Young-Lyeol Yang1, Jason Suen, Mark P Brynildsen
1Department of Chemical Engineering, University of California, Los Angeles 90095, USA. ylyang@ucla.edu
BMC Genomics
|June 14, 2005
Summary
Network Component Analysis (NCA) infers transcription factor activities (TFAs) to reveal cell cycle regulators and interactions in yeast. This method identifies known and novel factors, enhancing our understanding of gene regulation.
Area of Science:
- Systems Biology
- Molecular Biology
- Genomics
Background:
- Transcription factor activity, not just expression, is crucial for understanding cellular functions.
- Network Component Analysis (NCA) and its generalized form (gNCA) offer a robust method to infer transcription factor activities (TFAs) from microarray data.
- This study focuses on applying TFAs to elucidate transcription factor roles in Saccharomyces cerevisiae cell cycle regulation.
Purpose of the Study:
- To demonstrate the utility of TFAs in identifying transcription factor functions.

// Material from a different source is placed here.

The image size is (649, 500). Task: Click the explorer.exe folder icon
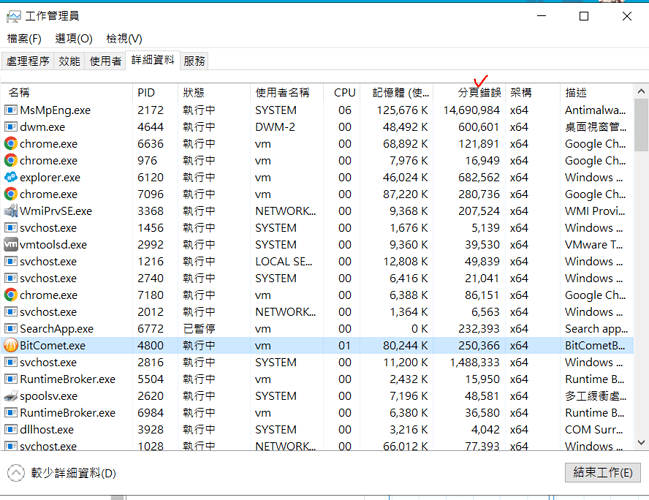tap(11, 177)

- To infer transcription factor interactions within the context of the yeast cell cycle.
- To uncover novel regulators and interaction partners involved in cell cycle control.
Main Methods:
- Generalized Network Component Analysis (gNCA) was employed to calculate 74 TFAs from microarray data of wild type and fkh1 fkh2 deletion mutant yeast strains.
- Cluster and periodicity analyses were applied to TFA profiles to identify cyclic activity patterns characteristic of cell cycle regulators.

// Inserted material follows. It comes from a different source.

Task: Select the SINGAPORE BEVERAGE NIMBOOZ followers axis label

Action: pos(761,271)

- Analysis of transcription factor knockout strains' expression data was used to determine interaction partners.
Main Results:
- TFAs revealed cyclic activity profiles for known cell cycle regulators, supporting the study's hypothesis.
- Nearly 90% of known cell cycle regulators were recovered, and 5 putative novel cell cycle-related transcription factors were identified.
- Three verified and four putative interaction partners of forkhead transcription factors were determined, with confidence levels assessed based on sensitivity analysis.
Conclusions:
- TFA profiles, analyzed using physiological signatures, successfully identified known cell cycle regulators.
- The study identified transcription factors with potential cell cycle-dependent roles and elucidated interactions between transcription factors.
- This approach provides a reliable method for discovering transcription factor functions and interactions in complex biological processes like the cell cycle.